= SUPPLIED RECORDS =
Content starts
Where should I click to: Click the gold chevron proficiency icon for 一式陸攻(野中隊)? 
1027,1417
Content ends
Content starts
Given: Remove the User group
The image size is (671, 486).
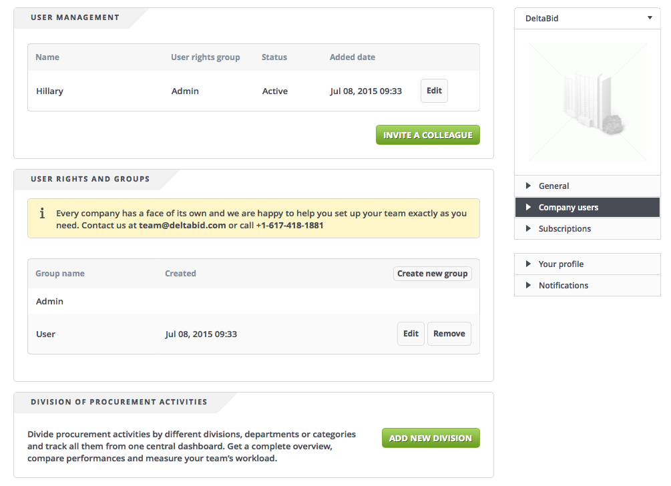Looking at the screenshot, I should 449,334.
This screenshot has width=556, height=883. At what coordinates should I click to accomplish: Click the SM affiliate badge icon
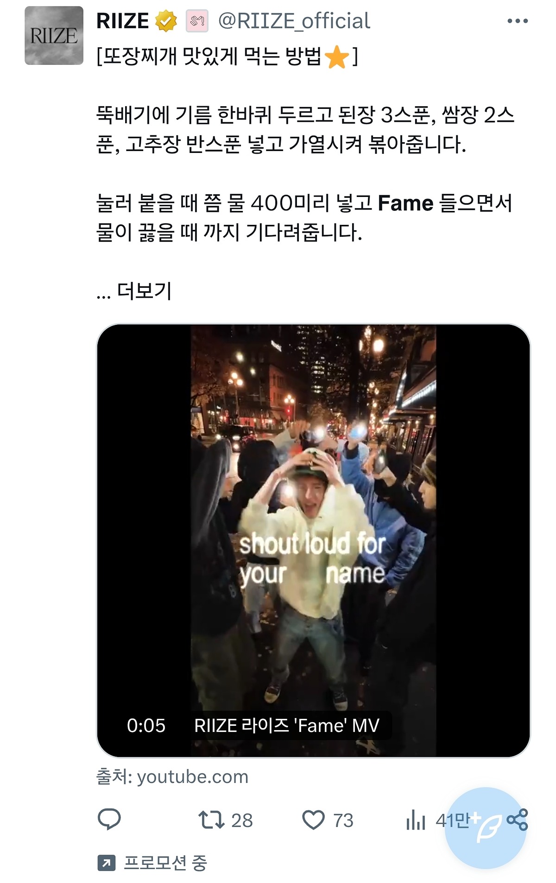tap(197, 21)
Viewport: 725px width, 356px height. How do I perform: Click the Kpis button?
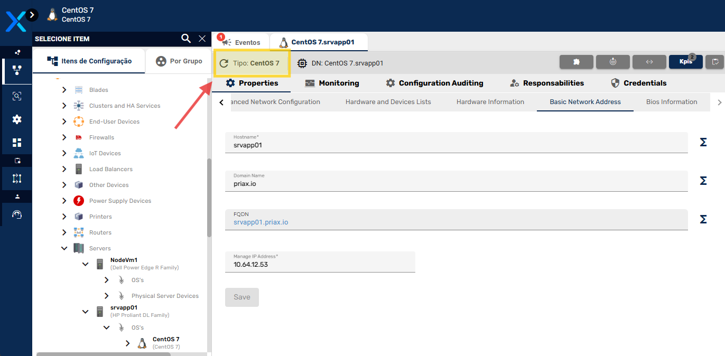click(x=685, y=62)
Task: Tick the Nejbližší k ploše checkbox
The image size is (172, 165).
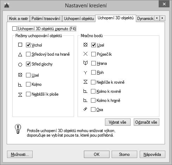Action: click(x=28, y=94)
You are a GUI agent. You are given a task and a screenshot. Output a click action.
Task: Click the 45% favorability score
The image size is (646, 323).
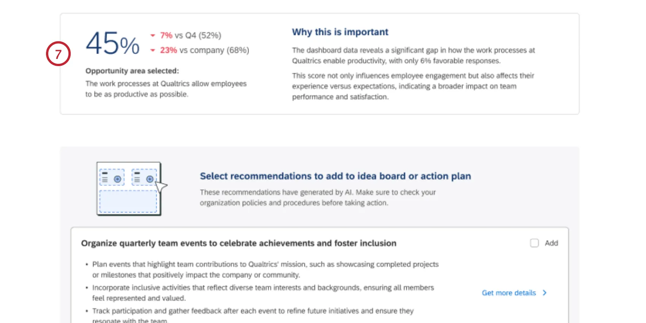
Content ends
Content starts
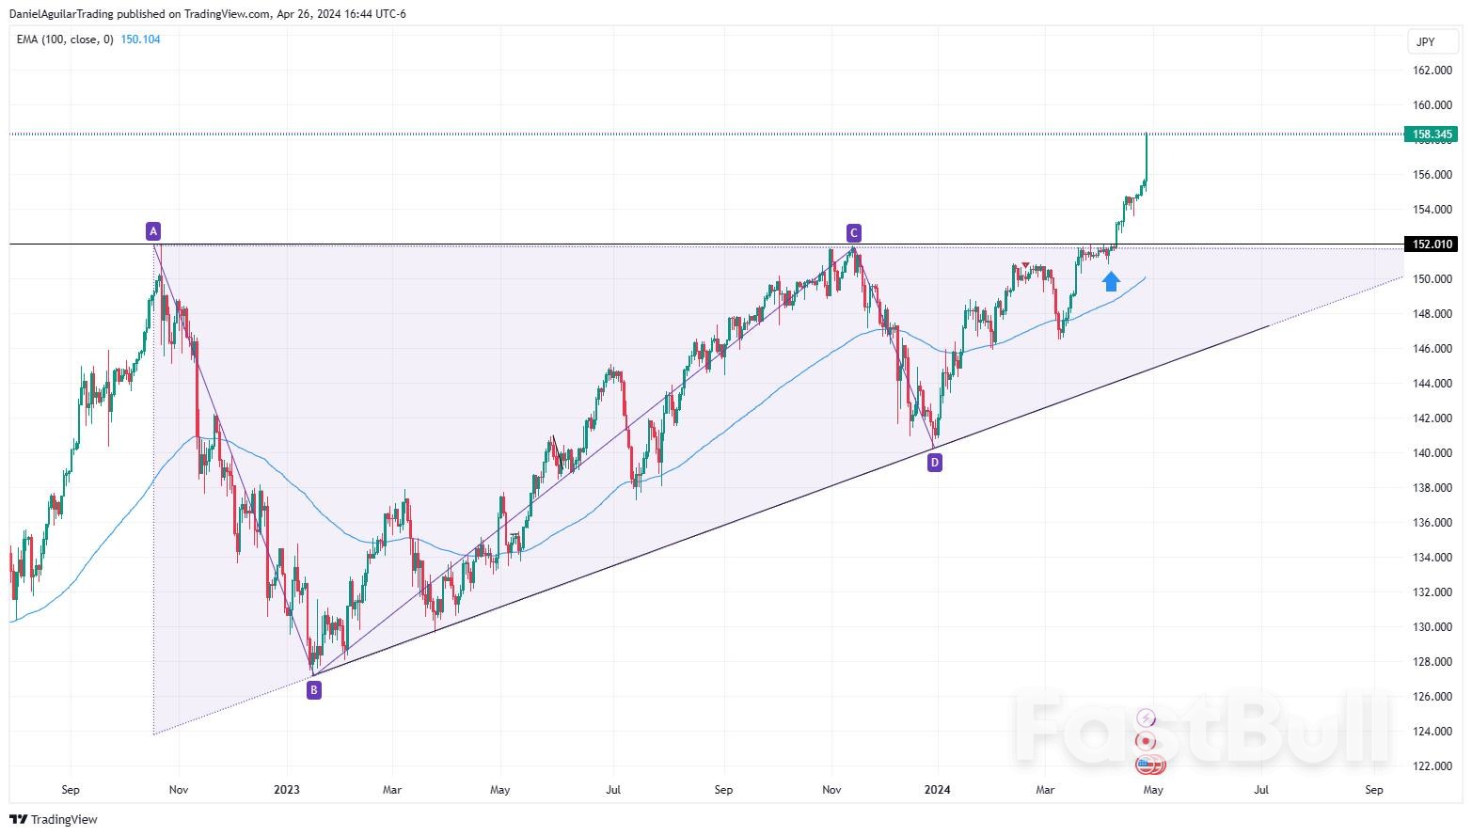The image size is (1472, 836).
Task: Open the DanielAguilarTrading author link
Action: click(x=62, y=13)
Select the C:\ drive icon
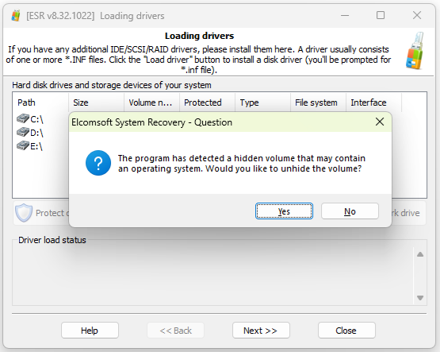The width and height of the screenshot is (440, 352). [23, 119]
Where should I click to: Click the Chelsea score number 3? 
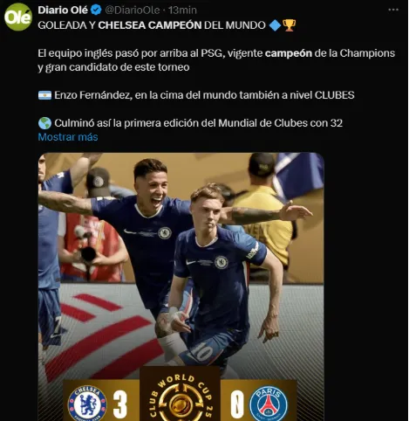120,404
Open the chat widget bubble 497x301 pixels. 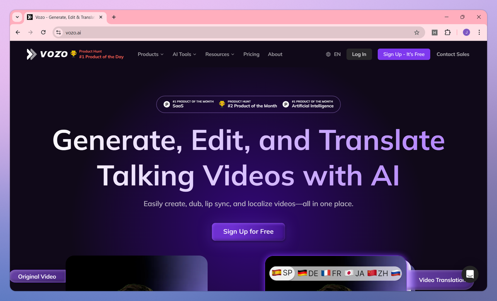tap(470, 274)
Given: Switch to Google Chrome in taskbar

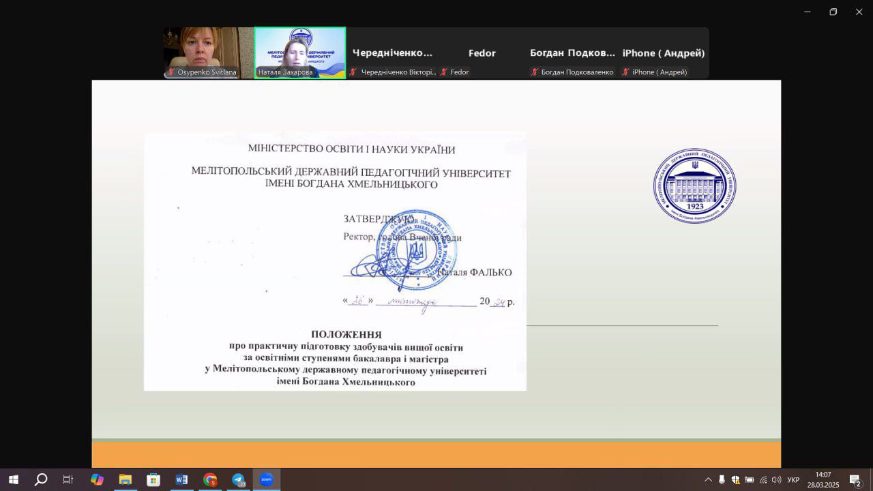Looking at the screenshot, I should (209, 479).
Content ends
= TASK BRIEF =
Take the material above and output only the lines from the one that contains "The image size is (172, 165)." through the one that contains "The image size is (646, 323).", ends included and images left out.

= ANSWER FOR THIS EXERCISE =
The image size is (172, 165).
Action: click(x=28, y=94)
You are a GUI agent. You are given a task and a screenshot. Output a click action.
Task: Click the 45% favorability score
The image size is (646, 323).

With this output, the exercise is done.